Terminata la doccia, osservo le condizioni della maglietta che l’altro giorno avevo sporcato di sangue. Era una delle magliette che avrei voluto conservare in buone condizioni. Così questa mattina, su consiglio di Brenda, l’ho lasciata in acqua fredda con un poco di sapone da bucato. Sembra che qualcosa abbia fatto, le macchie di sangue sembrano scomparse, forse riesco a salvarla. Messa la maglietta ad asciugare, vado a rilassarmi nell’area comune, mentre aspetto gli altri per il pranzo.
Dopo pranzo, il programma del pomeriggio prevede di continuare a pitturare la visitor house. Non mi piace pitturare, l’unica consolazione è che il casotto dove stiamo lavorando è attaccato al recinto di due bellissimi leopardi neri chiamati Duke e Kahn. Apprezzando particolarmente questi due animali, passo tutto il pomeriggio dal lato della costruzione che è più vicina alla loro rete, interrompendo spesso il lavoro per andare a guardarli.
I leopardi, incuriositi, vengono vicino alla rete, per vedermi da vicino. Forse perché desiderosi di un contatto, avvicinano la testa più possibile alla rete, infilandola con attenzione tra gli spazi dei fili dove passa la corrente elettrica, come se desiderassero essere accarezzati. La tentazione di infilare due dita e toccarli è grandissima, ma non si può, sono troppo pericolosi. Nonostante questo, continuano a stare nelle vicinanze, sdraiandosi per terra e piegando la testa, come fanno i gatti quando vogliono essere coccolati. Sembrano due giganteschi gatti neri di cinquanta chili.
Da un altro lato della costruzione, leggermente più distante, c’è un altro recinto con cinque leoni. Durante il nostro lavoro anche loro si sono avvicinati alla rete e si sono seduti a guardarci. A differenza dei leopardi che si muovevano avanti e indietro, questi sono tutti seduti in fila (anzi sdraiati), come se fossero al cinema. E noi siamo il loro film, anzi, come ha commentato qualcuno, noi siamo il loro reality show.
Faccio qualche foto ai leoni messi così in fila, ma non credo che verrà molto bene, nel frattempo il cielo si è riempito di nuvole ed è diventato scuro. Sembra che la pioggia sia imminente. Non abbiamo neanche modo di finire il nostro lavoro, infatti poco dopo arriva una pioggia torrenziale, una vera bufera. La visitor house, che è aperta su tre lati, non offre la minima protezione dalla pioggia che, spinta dal vento, entra da tutte le parti. In meno di un minuto, nonostante il tetto sopra la testa, siamo bagnati fradici, e siamo costretti a rifugiarci in auto. Torniamo di corsa al campo base.

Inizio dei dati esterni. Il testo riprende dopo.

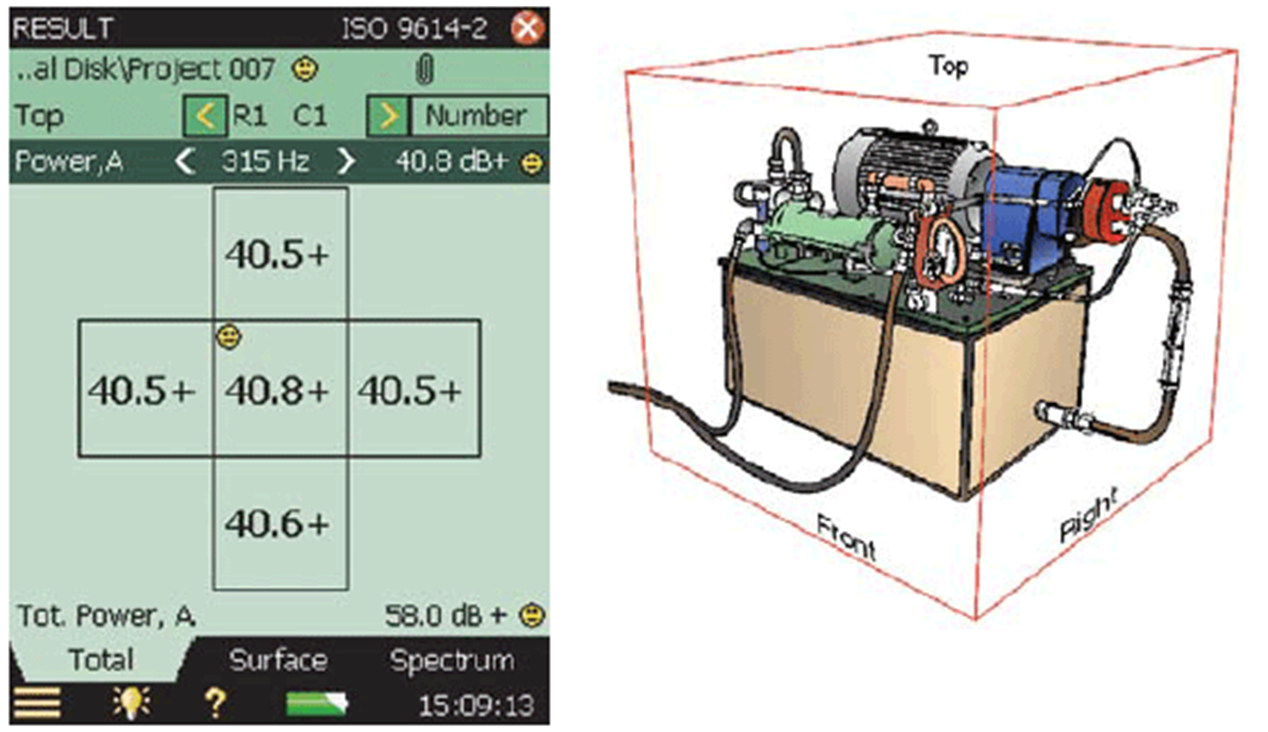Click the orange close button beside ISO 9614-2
pyautogui.click(x=528, y=28)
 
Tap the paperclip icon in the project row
pyautogui.click(x=426, y=70)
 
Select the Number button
pyautogui.click(x=476, y=116)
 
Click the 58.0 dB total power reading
pyautogui.click(x=445, y=616)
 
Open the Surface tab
pyautogui.click(x=278, y=661)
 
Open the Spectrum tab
pyautogui.click(x=452, y=661)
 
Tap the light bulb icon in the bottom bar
pyautogui.click(x=128, y=704)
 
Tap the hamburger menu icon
pyautogui.click(x=37, y=704)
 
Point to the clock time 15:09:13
pyautogui.click(x=475, y=705)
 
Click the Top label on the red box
pyautogui.click(x=948, y=66)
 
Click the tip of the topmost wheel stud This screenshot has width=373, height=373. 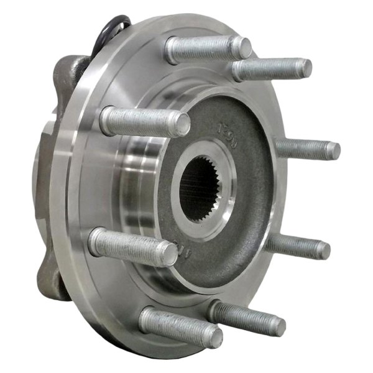(244, 48)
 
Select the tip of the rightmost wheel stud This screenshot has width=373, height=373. (334, 150)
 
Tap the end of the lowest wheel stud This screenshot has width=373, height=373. (214, 336)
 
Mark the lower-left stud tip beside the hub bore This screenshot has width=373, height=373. (167, 252)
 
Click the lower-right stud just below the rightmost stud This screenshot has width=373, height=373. (322, 250)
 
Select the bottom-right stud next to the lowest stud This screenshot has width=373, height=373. (277, 327)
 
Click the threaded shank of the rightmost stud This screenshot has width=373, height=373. (305, 149)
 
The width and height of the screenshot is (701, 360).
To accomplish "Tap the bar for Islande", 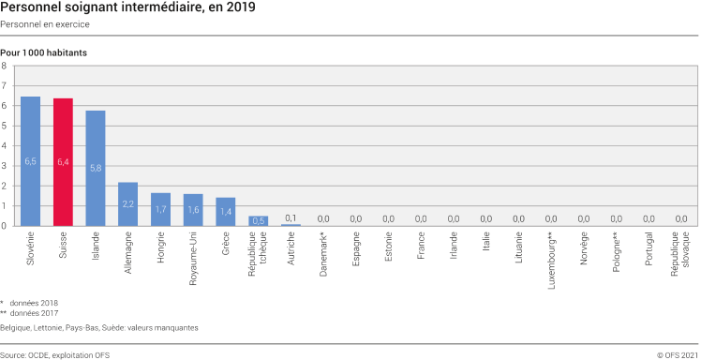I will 96,168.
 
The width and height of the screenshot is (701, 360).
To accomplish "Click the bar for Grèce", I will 226,212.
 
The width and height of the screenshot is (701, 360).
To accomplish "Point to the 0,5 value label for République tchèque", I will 258,221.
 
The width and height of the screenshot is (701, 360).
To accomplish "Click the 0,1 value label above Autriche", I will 291,218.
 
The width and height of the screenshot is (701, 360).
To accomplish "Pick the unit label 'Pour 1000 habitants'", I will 44,52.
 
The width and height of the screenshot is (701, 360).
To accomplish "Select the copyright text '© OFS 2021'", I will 678,355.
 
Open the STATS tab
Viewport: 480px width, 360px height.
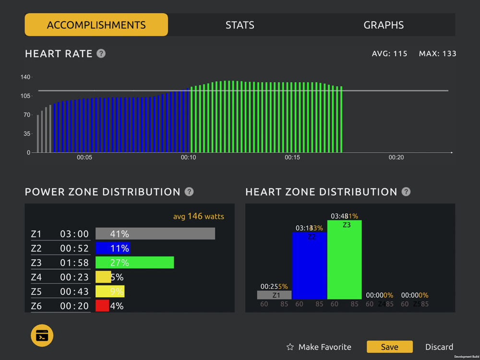point(240,25)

In serata, cena a base di riso bianco e chili con carne (buono e piccante il giusto). Mentre ceniamo, come ogni sera, Lozanne scrive sulla lavagna il programma di domani. Continueremo a pitturare la vistor house. Non mi piace pitturare, lo dico chiaramente che vorrei fare altro, qualsiasi altra cosa. Per me andrebbe bene anche entrare nel recinto con i leoni e pulirgli i denti con lo spazzolino piuttosto che pitturare. A quest’ultima affermazione scoppiano tutti quanti a ridere come matti, come se fosse chissà quale battuta. Si, era una battuta, ma in fondo non così divertente. In ogni caso, domani mi tocca continuare a pitturare. Vado a dormire.